1 Introduction

Video streaming is a massive industry and keeps growing. Account sharing is a major problem faced by streaming service providers. According to a poll by Consumer Reports in 2015  [2], \(46\%\) of respondents who use a streaming service share their account with someone outside their households. An earlier poll by Thomson Reuters in 2014 found that \(15\%\) to \(20\%\) millennials shared their accounts  [1]. More recent, a study by CNBC in 2018 found that an estimated \(35\%\) of millennials share passwords for streaming services  [7]. Consequently, the streaming industry loses huge potential revenue due to account sharing. The loss could be hundreds of millions of dollars annually for Netflix alone  [7].

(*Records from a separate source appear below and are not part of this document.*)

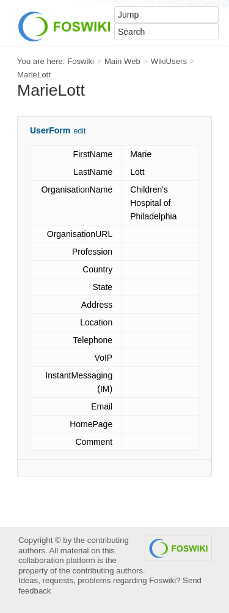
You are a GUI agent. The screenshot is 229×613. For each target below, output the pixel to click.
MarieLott (34, 74)
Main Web (122, 61)
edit (79, 131)
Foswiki (80, 61)
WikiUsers (169, 61)
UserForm (50, 130)
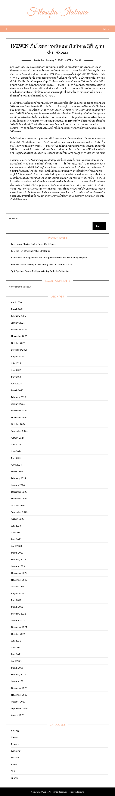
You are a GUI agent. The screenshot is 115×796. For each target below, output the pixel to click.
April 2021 (16, 661)
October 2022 (18, 586)
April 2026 (16, 302)
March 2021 (17, 667)
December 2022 (19, 573)
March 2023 (17, 552)
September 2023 (19, 512)
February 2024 (18, 478)
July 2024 (16, 444)
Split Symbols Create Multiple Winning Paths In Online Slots (41, 271)
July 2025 (16, 363)
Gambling (16, 750)
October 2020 (18, 701)
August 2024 (17, 437)
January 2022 (18, 620)
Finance (15, 744)
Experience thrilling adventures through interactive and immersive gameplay (49, 257)
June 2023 (16, 532)
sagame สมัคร (72, 120)
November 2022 (19, 579)
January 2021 (18, 681)
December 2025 (19, 329)
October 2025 (18, 343)
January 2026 (18, 322)
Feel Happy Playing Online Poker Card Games (33, 244)
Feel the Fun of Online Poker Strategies (30, 250)
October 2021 (18, 634)
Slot (13, 771)
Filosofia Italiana (57, 12)
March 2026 (17, 309)
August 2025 (17, 356)
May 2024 (16, 458)
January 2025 (18, 403)
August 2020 (17, 715)
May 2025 (16, 376)
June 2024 (16, 451)
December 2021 (19, 627)
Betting (15, 730)
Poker (14, 764)
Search (13, 218)
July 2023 (16, 525)
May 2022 (16, 600)
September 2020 (19, 708)
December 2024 (19, 410)
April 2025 (16, 383)
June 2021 (16, 647)
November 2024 (19, 417)
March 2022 (17, 606)
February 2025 (18, 397)
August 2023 (17, 518)
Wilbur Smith (74, 60)
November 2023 (19, 498)
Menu (106, 28)
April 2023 (16, 546)
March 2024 (17, 471)
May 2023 (16, 539)
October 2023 (18, 505)
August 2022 (17, 593)
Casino (14, 737)
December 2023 (19, 491)
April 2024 (16, 464)
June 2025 (16, 370)
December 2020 (19, 688)
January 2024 (18, 485)
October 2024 (18, 424)
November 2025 (19, 336)
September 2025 (19, 349)
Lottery (15, 757)
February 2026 (18, 315)
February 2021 (18, 674)
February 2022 (18, 613)
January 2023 (18, 566)
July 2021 (16, 640)
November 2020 (19, 694)
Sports (14, 777)
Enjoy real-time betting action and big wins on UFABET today (41, 264)
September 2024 (19, 431)
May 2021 (16, 654)
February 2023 (18, 559)
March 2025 (17, 390)
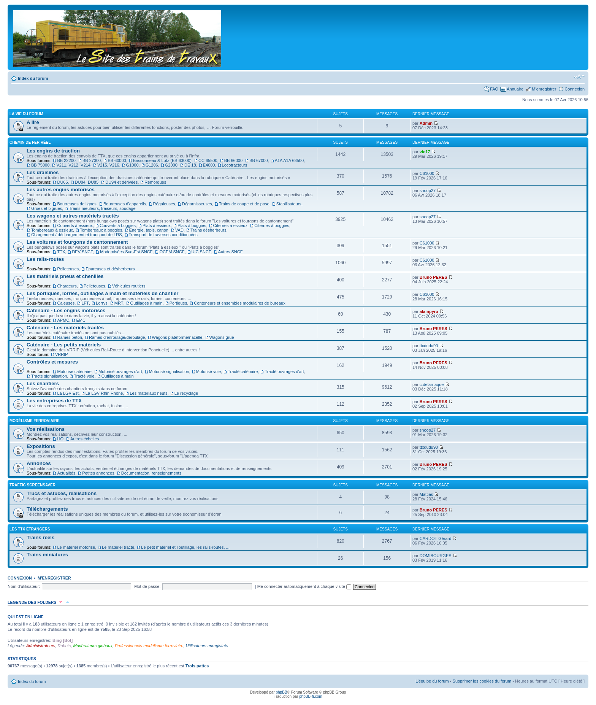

Although streaming service providers have strong financial interests in addressing the problem, they face multiple challenges when trying to identify shared accounts. 1. Huge volume of data: leading providers have millions of users and billions of sessions each month. 2. Unstructured and noisy data: session logs are plain text with lots of noise: missing information, numerical error, etc. 3. Perhaps the trickiest problem is that it is perfectly legitimate to share within a household. Family members can share one account from anywhere (e.g. home, office, school or on travel) and use any device. Only accounts which are shared across household are against policies and should be pursued. Currently, service providers choose not to manually identify/label account sharing because it is too costly and prone to error. Note account sharing in this paper refers to against-policy sharing unless we explicitly note otherwise.

1.1 Problem Definition

In this paper, we focus on the video streaming service in the TV Everywhere ecosystem, although our solution can be easily adapted to other services. TV Everywhere is also known as authenticated streaming service, where subscribers are authenticated and authorized to stream video from Multichannel Video Programming Distributors (MVPDs). Major MVPDs in USA all have millions of subscribers. For example, both \( AT \& T\) and Comcast have 20+ million subscribers  [5]. The TV Everywhere ecosystem has access to session logs of all subscribers. Each session log contains a slew of information such as account ID, location and some content information, as shown in Fig. 1.

Fig. 1.
figure 1

An example session log. Each session log contains information such as the subscriber’s ID (obfuscated), the device used for connection, the GPS location, etc.

We propose to utilize the session information for creating a service which automatically identifies shared accounts. MVPDs can benefit from the service in two ways: (1) the opportunity of growing revenue remarkably: conversion of shared accounts to regular paid accounts, even just a small fraction of them, will bring in millions of dollars because of their large customer bases; (2) limiting the number of shared accounts also translates to server/network load reduction, which leads to significant cost cutting.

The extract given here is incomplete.